ГЛАВА ВОСЕМНАДЦАТАЯ, где автор завершает свою работу

определением веса ненависти

На двор коммуны никто и не думал нападать. Это поняли и Сашко Безуглый, и Коряк, и те несколько коммунаров и комсомольцев, что остались караулить.

Было тихо и душно. Нестерпимое солнце слепило не только сверху, но и отраженное в лужах.

Блаженно хрюкали беспризорные свиньи, принимая бесплатные грязевые ванны в мутных лужах. Кудахтали во дворе соседские куры. Жесткими подкрыльями очерчивали магические круги ослепленные страстью индюки. В холодке под молотилкой дремал лохматый пес. Маленькие ребятишки возились возле лобогрейки, стараясь стянуть с удобного сиденья своего счастливого товарища. Густой, как борода, вьюнок с саженным купырем окружали двор, как оборонительным валом.

Не успев народиться, все звуки исчезали, как обернутые сырой паклей. И пригретая тишина, и непролазные заросли дерезы навевали покой на нескольких вооруженных людей.

Комсомолец Мить Петрук, бывший наймит Балана, добровольно взял на себя роль дозорного.

Устроившись на оголенных стропилах коровника, который еще не успели растащить по камушкам, всматривался в даль.

- Ну, что там, Мить?

- Да-а... Веху ставят...

- Слезай, а то еще шею сломишь.

- Да-а... Уж как в наймах не сломали, так больше не сломится...

И хотя солнце подобралось уже к полудню, но никакого повода для тревоги так и не было.

- Мить, бандюг не видать?
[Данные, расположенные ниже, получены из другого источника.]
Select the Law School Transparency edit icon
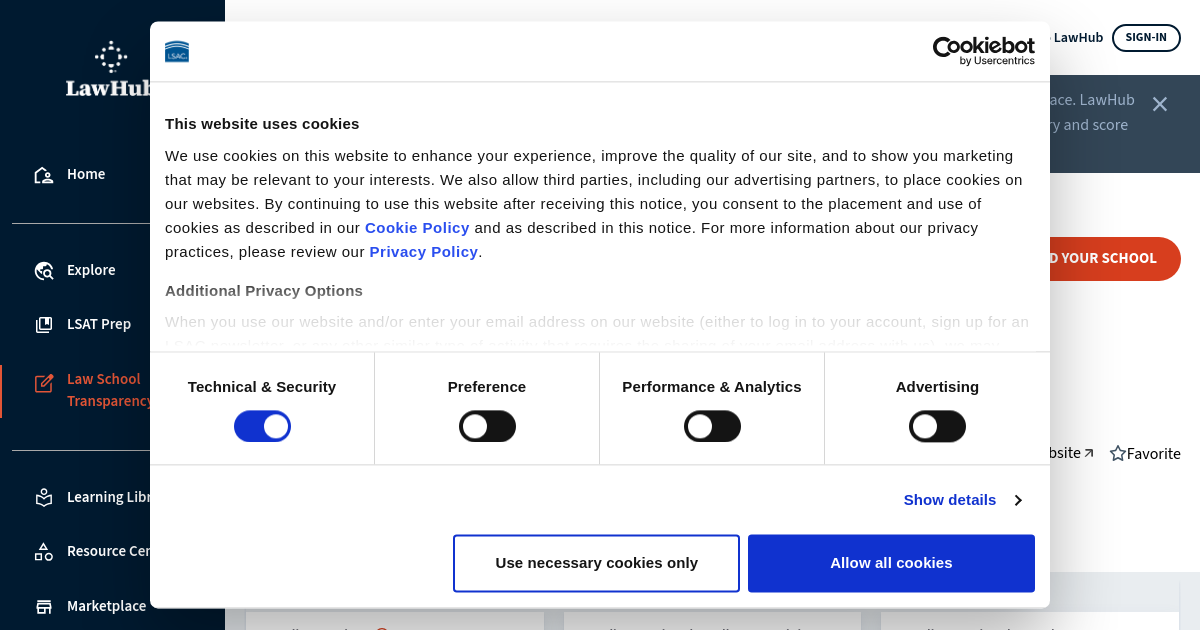 44,383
Чтоб сюда шли?

- Да-а... Что они - дурные, идти туда, где их ждут...

- Провокация! - топорщил свои страшные усы Коряк. - Чует мое сердце.

Остановили деда, возвращавшегося с поля.

- Здоровы будьте, дедусь! Ох и печет!..

- Дай боже здоровья! - И, моргая выцветшими глазами, дед снимает картуз и вытирает лысину рукавом. - Беспременно град натянет... посечет... Ой, грехи наши, грехи!..

- А что там, на поле?

- На поле... на поле... - кивает дед. - Страстя господнии... что на небе... что на земле... народ отбился от пастырев... скрежет зубовный...

- А отчего?

- Сильно дюже сердятся... слова непотребные... кулаки сжимают... страстя... в бога-Христа... скрежет зубовный...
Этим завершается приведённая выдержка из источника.